There has been a surge in hate speech and violence against people on the move in Libya. According to a press release issued by the NGO Refugees in Libya on 20 March: “Between March 12th and 16th, raids, mass arbitrary arrests, assaults, murders and collective expulsions of Black people have been occurring in Western Libya”. “The people targeted by this violence are mostly African migrants and refugees but also Black Libyans and Tunisians,” it continued. In a statement issued on 19 March, the World Organisation Against Torture (OMCT) reported that remarks attributed to Libyan Minister of Local Governance Badr al-Din al-Toumi on 9 March had been “widely misinterpreted” and that a subsequent meeting between al-Toumi and the head of the International Organization for Migration’s (IOM) mission in Libya, Nicoletta Giordano, had “further fuelled unfounded allegations of state-sanctioned “resettlement” plans”. The  OMCT also stated that a video released by Libyan Grand Mufti Sadiq Al-Ghariani on 12 March had falsely conflated humanitarian integration with “resettlement” and suggested foreign-led demographic manipulation, and had “ignited a virulent social media campaign”. “Misinformation, xenophobic rhetoric and institutional neglect have created a perilous environment for migrants,” the organisation wrote, adding: “The tragic killing of Sudanese refugee on March 13th 2025, and a surge in arbitrary arrest which included women and children since March 11th, highlight the lethal consequences”. On 13 March, the UN Support Mission in Libya (UNSMIL) issued a statement in which it expressed its deep concern about a “misinformation campaign that is fuelling tensions in Libya and inciting hate speech against refugees and migrants” and urged “all actors to refrain from spreading unverified information and to ensure that public discourse is fact-based and respectful of human rights”.

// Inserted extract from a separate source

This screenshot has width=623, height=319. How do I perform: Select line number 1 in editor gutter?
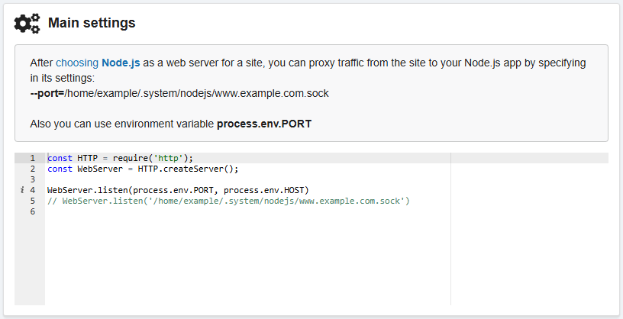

An NGO has reported that more than 600 people who were rescued from the Mediterranean have been deported to the Tunisian desert. According to a statement by Mediterranea: “The people were abandoned along the western border of Tunisia in accessible and isolated areas in the Haidra and Djebel Ghorra areas, without any means of support, a few kilometres from the Algerian border”. The organisation explained that the people had been rescued from the sea on 16-17 March, taken to Sfax and then transported to the desert. “The operation, conducted by the Tunisian National Guard and by military personnel from the Ministry of the Interior in Tunis, mobilised 11 buses, onto which the refugees and survivors were loaded after they had been searched and their phones, water and other basic necessities had been confiscated,” it wrote. Mediterranea learned about the deportation when its founder, Luca Casarini, and chaplain, Don Mattia Ferrari, received a call from one of the people involved who “managed to send the GPS position of the place where they were abandoned”. Another victim, a 26-year old Gambian national called Lamine, appeared to confirm the caller’s account several days later when he told the InfoMigrants news agency that an estimated 200 people had been taken to the desert close to the Chambi National Park, approximately 30 kilometres from the Tunisia-Algeria border. “After picking us up at sea on the night of Sunday, March 16 to Monday, March 17, the Tunisian coast guard sent us into the desert,” he said. Tunisian authorities told InfoMigrants that they had “no data” on the incident while the IOM said that it had “no information or precise data on this subject”.